Vous m’avez écrit de Lyon la plus obligeante petite lettre du monde. Pour récompense, je vous assure que j’ai pris un grand intérêt à votre voyage[1], et que j’ai bien pensé à Mme de Guitaut, et sur la terre et sur le Rhône, et à ses frayeurs, et à son état, et plus encore à la tendresse qui lui a fait entreprendre ce voyage, et au courage qu’elle a eu de l’exécuter. Tout de bon, cela est héroïque, on ne peut trop l’admirer : je crois même qu’on doit s’en tenir là, et lui laisser l’honneur de n’être point imitée. Je souhaite que la suite soit heureuse, et je l’espère ; car enfin on accouche partout, et la Providence ne se dérange point.

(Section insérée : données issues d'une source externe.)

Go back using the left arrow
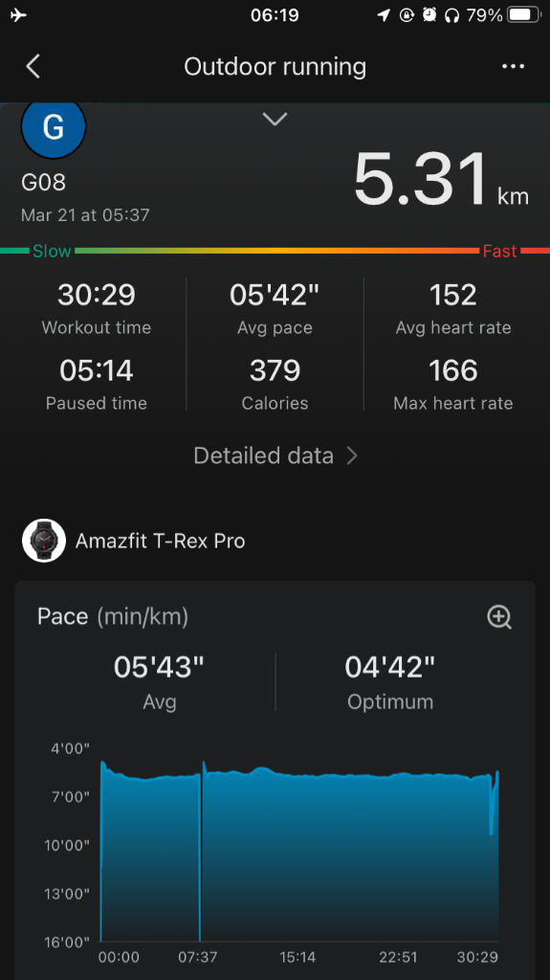The width and height of the screenshot is (550, 980). point(33,66)
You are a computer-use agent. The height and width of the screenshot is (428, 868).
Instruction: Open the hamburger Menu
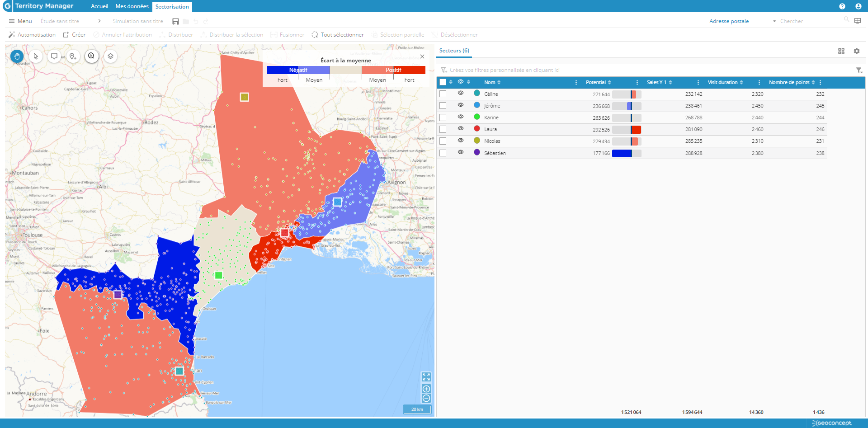[x=20, y=21]
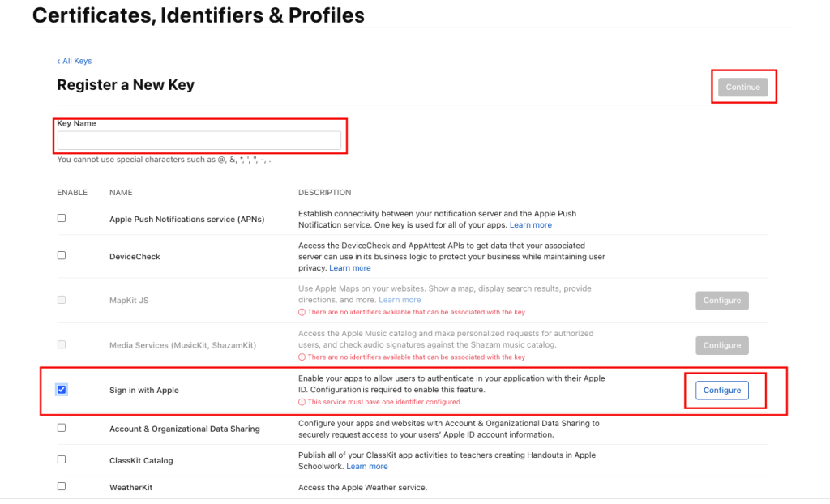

Vous avez eu Madame de Toscane[2]. Je vous conjure par votre amitié et par ma servitude d’Époisse[3], de m’écrire quelquefois un mot dans les grands événements : par exemple trois lignes quand votre chère épouse sera accouchée. Je mérite cette petite distinction par l’intérêt que j’y prends.

Je n’ai pas vécu depuis six semaines. L’adieu de ma fille m’a désolée, et celui du cardinal de Retz m’a achevée. Il y a des circonstances dans ces deux séparations, qui m’ont assommée.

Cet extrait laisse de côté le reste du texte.